ViridisChem's Chemical Database: Assessing the quality of experimental property data and the reliability of predicted values

Abstract

The importance of toxicity and toxicology values lies in their role in assessing the potential harmful effects of substances on the environment and living organisms, including humans. Toxicity awareness enables scientists, regulators, and healthcare professionals to make well-informed decisions regarding pharmaceuticals, chemicals, cosmetics, and consumer products, thereby safeguarding public health and the environment. To identify compound toxicities, diverse evaluation approaches have been developed, including computational methods that offer cost-effective, humane solutions. However, the development of computational methods faces challenges due to the limited availability of high-quality data on experimental properties and environmental fate that are needed to estimate toxicological properties. Missing chemical identifiers, incorrect identifiers, duplicated entries, conflicting experimental property values from various sources, and mislabeling of estimated data as experimental data by the source datasets are severe issues faced by researchers.

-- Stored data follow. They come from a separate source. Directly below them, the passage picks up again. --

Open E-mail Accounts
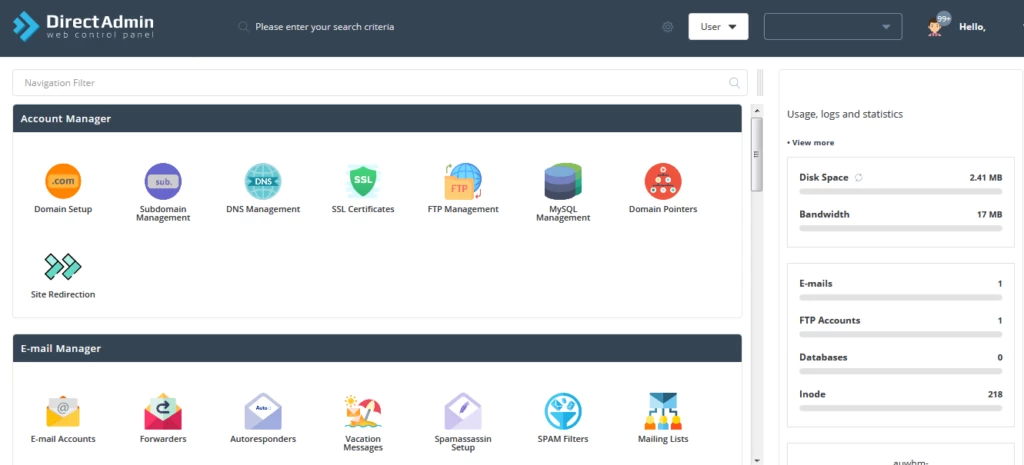Viewport: 1024px width, 465px height. coord(63,411)
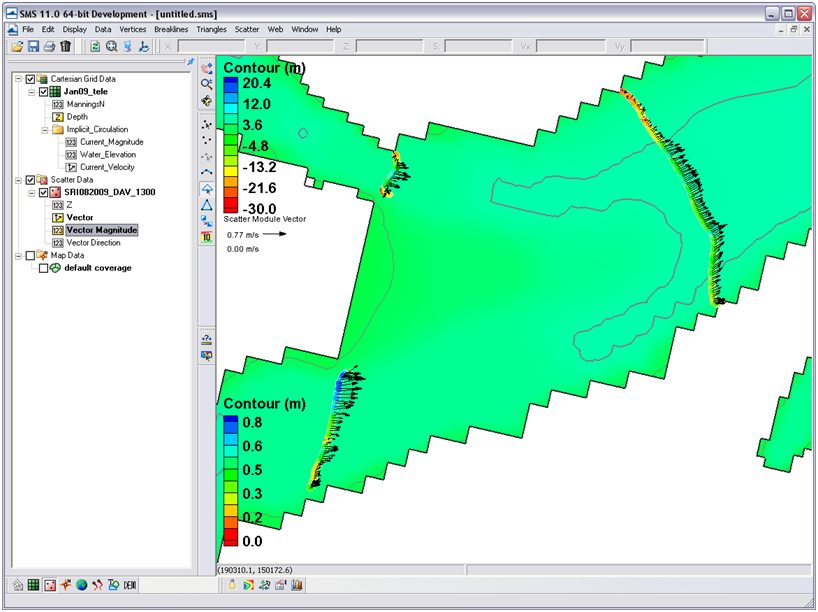The image size is (818, 612).
Task: Open the Triangles menu
Action: 211,29
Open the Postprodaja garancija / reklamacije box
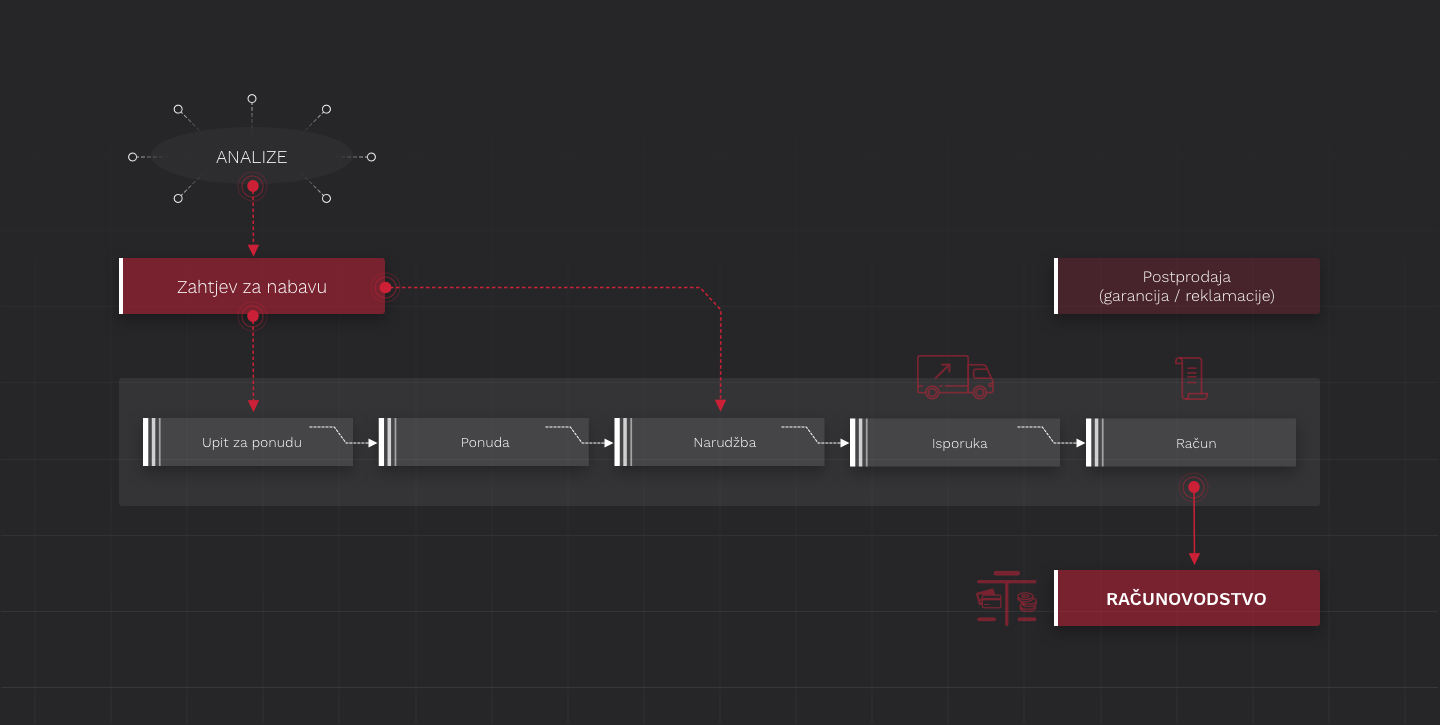Image resolution: width=1440 pixels, height=725 pixels. pyautogui.click(x=1186, y=286)
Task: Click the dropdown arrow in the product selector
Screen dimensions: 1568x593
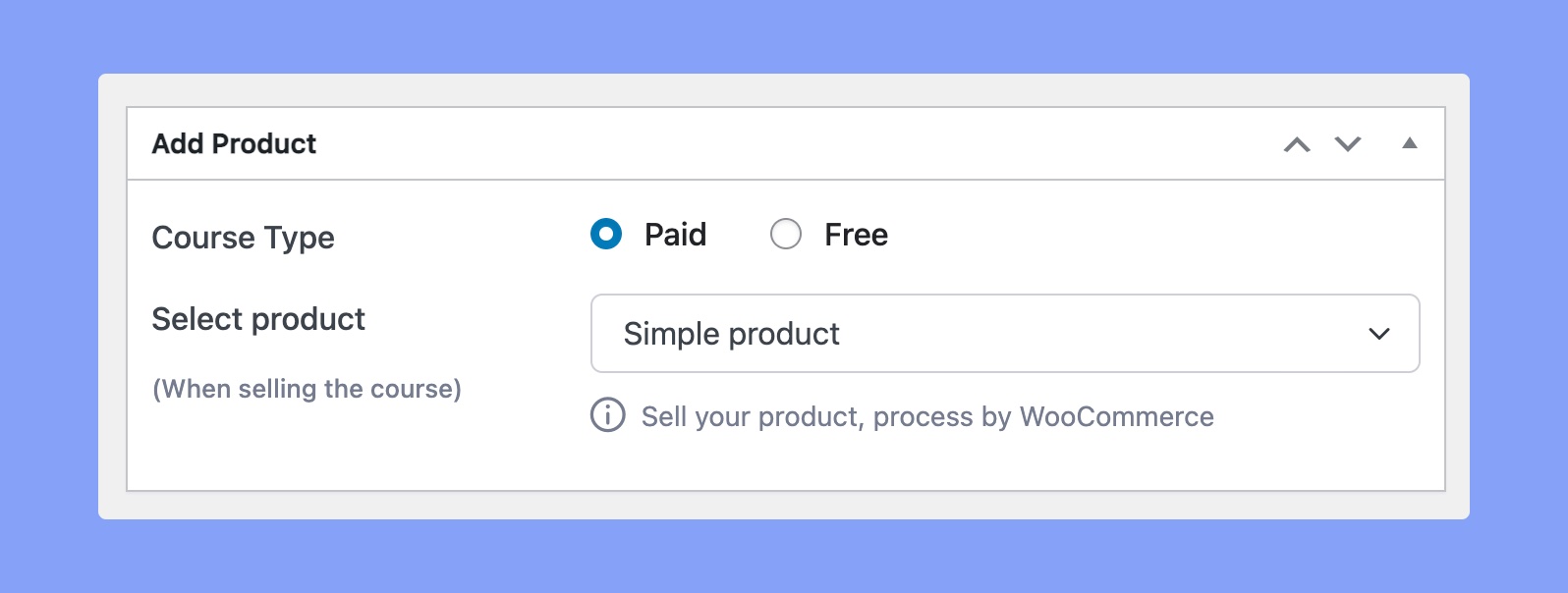Action: click(1379, 334)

Unfortunately, there are no standards for performance with respect to the quality of their entries, and the only metrics by which chemical property mega databases are compared is the number of entries they hold and the number of data sources they include. Here, we illustrate a means of assessing the quality of the experimental property data collected in ViridisChem's Chemical Database (www.viridischem.com) as well as the performance of predictive models it uses to fill data gaps. Randomly selected experimental property data records for Henry's Law and boiling point had a 100 % and 93 % pass rate during quality assurance, respectively. Linear regression of predicted property values and experimental values for melting point, boiling point, flash point, bioconcentration factor, soil adsorption coefficient, thermal conductivity, and surface tension resulted in R2 values ranges from 0.91 to 0.995, while lower R2 values are observed for octanol-water partition coefficient, water solubility and vapor pressure.